In forested streams, you have a lot of production coming from the breakdown of dead leaves that fall into the stream, says Heard. You have this class of insects called shredders, like stone fly larvae, that feed on leaves by chewing them and making little particles--just like my midges. Then there is another class called collectors, like mayfly and blackfly larvae, that feed on the particles. And finally there are larger animals that eat both classes of insect larvae--economically important animals like salmon and trout.
There’s a fair bit of interest in trying to fertilize streams to improve fish production, says Heard. The question is, how do you do that? The fish are eating insect larvae, so how do we get more insect larvae?
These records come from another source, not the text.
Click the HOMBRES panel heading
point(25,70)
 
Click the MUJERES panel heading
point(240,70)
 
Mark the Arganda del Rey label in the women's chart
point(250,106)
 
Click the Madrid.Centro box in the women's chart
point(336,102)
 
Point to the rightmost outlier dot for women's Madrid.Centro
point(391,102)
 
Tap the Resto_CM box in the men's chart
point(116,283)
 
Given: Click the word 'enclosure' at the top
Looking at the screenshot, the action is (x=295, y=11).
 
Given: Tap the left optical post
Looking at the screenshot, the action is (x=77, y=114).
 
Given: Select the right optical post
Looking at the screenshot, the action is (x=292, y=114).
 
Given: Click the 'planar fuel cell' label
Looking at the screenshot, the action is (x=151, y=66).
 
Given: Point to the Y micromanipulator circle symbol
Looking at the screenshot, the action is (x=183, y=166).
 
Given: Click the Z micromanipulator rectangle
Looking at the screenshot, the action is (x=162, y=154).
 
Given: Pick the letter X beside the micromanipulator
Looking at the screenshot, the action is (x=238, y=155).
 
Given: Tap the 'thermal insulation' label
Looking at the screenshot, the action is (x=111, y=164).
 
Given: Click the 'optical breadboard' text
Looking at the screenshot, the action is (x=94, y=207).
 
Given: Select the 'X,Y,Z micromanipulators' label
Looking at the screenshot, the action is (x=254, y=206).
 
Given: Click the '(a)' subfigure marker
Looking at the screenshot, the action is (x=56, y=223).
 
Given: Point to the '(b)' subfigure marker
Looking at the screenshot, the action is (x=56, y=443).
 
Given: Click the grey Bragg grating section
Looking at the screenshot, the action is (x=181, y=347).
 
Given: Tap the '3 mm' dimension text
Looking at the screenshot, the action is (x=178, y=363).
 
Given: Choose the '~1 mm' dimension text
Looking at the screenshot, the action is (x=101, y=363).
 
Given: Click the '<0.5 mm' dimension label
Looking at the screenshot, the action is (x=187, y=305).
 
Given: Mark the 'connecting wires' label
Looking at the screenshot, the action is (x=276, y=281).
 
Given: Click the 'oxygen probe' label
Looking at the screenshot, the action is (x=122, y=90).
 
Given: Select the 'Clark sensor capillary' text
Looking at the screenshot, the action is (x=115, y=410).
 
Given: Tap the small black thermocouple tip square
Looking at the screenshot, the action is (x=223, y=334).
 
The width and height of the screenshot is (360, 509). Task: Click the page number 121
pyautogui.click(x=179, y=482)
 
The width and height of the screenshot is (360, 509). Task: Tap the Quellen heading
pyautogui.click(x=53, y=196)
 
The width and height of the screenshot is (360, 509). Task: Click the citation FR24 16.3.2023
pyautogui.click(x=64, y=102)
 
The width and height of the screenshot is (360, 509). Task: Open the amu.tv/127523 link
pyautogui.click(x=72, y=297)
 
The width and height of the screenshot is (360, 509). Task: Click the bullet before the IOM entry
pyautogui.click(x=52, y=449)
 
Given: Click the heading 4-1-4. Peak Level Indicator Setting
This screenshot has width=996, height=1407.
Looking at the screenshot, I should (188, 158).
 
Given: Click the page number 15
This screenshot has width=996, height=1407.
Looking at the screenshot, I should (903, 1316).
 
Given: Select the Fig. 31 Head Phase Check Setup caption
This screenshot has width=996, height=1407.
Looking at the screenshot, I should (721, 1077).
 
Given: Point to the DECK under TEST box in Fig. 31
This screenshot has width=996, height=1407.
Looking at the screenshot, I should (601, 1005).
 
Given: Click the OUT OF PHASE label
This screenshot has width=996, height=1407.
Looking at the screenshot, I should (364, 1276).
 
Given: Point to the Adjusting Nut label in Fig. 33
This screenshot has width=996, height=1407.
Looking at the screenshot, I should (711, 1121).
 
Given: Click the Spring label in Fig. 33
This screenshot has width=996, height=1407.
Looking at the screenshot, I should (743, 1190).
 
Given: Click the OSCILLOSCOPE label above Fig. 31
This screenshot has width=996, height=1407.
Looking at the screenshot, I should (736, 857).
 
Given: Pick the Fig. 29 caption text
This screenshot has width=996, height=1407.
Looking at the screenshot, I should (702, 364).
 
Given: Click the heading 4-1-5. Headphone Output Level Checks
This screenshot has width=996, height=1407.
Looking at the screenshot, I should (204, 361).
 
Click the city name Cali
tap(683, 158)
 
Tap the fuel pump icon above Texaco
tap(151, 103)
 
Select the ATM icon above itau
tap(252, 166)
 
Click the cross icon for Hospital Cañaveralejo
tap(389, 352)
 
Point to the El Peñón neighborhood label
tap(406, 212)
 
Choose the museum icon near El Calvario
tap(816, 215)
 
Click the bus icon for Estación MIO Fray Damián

If you improve the habitat for shredders, maybe by throwing more leaf litter into the stream, then what will be the net effect on fish? The current idea would be that if you did something good for shredders, it would also be good for collectors, and ultimately for fish too. But that may or may not be true; it could also be a negative interaction. The theoretical work I’ve done gives us the tools to do the experiment correctly to find out.
Until now Heard has kept his experiments simple by looking at the shortest possible processing chain, with only two links. But many chains have three or more. The trout stream is one example, and the pitcher plant itself is another: that chain doesn’t start or end with midges and mosquitoes. There’s also the flesh fly, which feeds on carcasses while they’re still floating on the top of the pitcher, says Heard. It eats some of that stuff, and the rest of it sinks faster down to the bottom, where the midge can get to it. And the midges and mosquitoes produce dissolved nutrients that are taken up by the plant itself. That’s the reason for being carnivorous: it wants things like nitrogen and calcium that are hard to get in a bog. But it can’t do much with just a beetle; I mean, there’s no way to chew it. The plant doesn’t produce enzymes of its own, so it uses the insects to do the job for it. So in fact, it’s a four- level chain.
It’s possible the plant doesn’t benefit from the chain; it might be better off not sharing its catch with the larvae and instead just waiting for bacteria in the pitcher to break down the beetle. Although Heard thinks the processing chain probably does benefit the pitcher plant, proving that would require the same sort of painstaking experiment he did to show that the mosquitoes benefit from the presence of the midges. Heard has moved on to other things. He plans to leave that experiment to the next student who goes Ph.D. hunting in a bog.